▸ **Work item**: Each of the lines below must be written out exactly as shown.

Saved entries:
+-------+

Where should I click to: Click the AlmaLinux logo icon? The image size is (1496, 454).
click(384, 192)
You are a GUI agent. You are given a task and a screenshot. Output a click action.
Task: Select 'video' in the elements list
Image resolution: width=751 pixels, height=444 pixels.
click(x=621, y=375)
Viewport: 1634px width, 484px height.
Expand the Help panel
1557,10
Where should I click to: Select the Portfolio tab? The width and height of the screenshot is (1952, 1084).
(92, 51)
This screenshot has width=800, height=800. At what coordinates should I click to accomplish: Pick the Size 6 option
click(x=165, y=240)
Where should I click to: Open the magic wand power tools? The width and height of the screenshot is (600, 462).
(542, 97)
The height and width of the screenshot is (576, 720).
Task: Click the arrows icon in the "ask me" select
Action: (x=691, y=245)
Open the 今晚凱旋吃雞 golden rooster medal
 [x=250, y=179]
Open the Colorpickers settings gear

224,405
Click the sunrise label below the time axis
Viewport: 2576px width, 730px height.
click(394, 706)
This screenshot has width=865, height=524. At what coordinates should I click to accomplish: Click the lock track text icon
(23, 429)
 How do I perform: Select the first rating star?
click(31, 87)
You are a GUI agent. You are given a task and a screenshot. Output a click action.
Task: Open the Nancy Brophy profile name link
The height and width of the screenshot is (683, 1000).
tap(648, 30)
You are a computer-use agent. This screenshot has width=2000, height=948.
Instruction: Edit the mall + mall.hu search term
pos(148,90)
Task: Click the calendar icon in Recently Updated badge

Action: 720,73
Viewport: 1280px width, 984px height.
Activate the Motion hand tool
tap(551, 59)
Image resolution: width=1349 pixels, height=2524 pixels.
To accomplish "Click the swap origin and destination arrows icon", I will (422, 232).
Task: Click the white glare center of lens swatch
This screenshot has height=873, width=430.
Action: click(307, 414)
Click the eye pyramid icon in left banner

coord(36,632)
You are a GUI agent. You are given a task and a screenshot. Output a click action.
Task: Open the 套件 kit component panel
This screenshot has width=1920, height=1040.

+-------+

▸ **Finished task**:
Where should I click to: Click the AlmaLinux logo icon? The image size is (1496, 454).
click(384, 192)
You are a GUI agent. You are given a task and a screenshot. Output a click action.
Task: Select 'video' in the elements list
Image resolution: width=751 pixels, height=444 pixels.
click(x=621, y=375)
Viewport: 1634px width, 484px height.
Expand the Help panel
1557,10
Where should I click to: Select the Portfolio tab? The width and height of the screenshot is (1952, 1084).
(92, 51)
This screenshot has width=800, height=800. At what coordinates should I click to accomplish: Pick the Size 6 option
click(x=165, y=240)
Where should I click to: Open the magic wand power tools? The width and height of the screenshot is (600, 462).
(542, 97)
The height and width of the screenshot is (576, 720).
Task: Click the arrows icon in the "ask me" select
Action: (x=691, y=245)
Open the 今晚凱旋吃雞 golden rooster medal
 [x=250, y=179]
Open the Colorpickers settings gear

224,405
Click the sunrise label below the time axis
Viewport: 2576px width, 730px height.
click(394, 706)
This screenshot has width=865, height=524. At what coordinates should I click to accomplish: Click the lock track text icon
(23, 429)
 How do I perform: Select the first rating star?
click(31, 87)
You are a GUI agent. You are given a task and a screenshot. Output a click action.
Task: Open the Nancy Brophy profile name link
The height and width of the screenshot is (683, 1000).
tap(648, 30)
You are a computer-use agent. This screenshot has width=2000, height=948.
Instruction: Edit the mall + mall.hu search term
pos(148,90)
Task: Click the calendar icon in Recently Updated badge

Action: 720,73
Viewport: 1280px width, 984px height.
Activate the Motion hand tool
tap(551, 59)
Image resolution: width=1349 pixels, height=2524 pixels.
To accomplish "Click the swap origin and destination arrows icon", I will (422, 232).
Task: Click the white glare center of lens swatch
This screenshot has height=873, width=430.
Action: click(307, 414)
Click the eye pyramid icon in left banner

coord(36,632)
You are a GUI agent. You are given a task and a screenshot. Output a click action.
Task: Open the 套件 kit component panel
This screenshot has width=1920, height=1040.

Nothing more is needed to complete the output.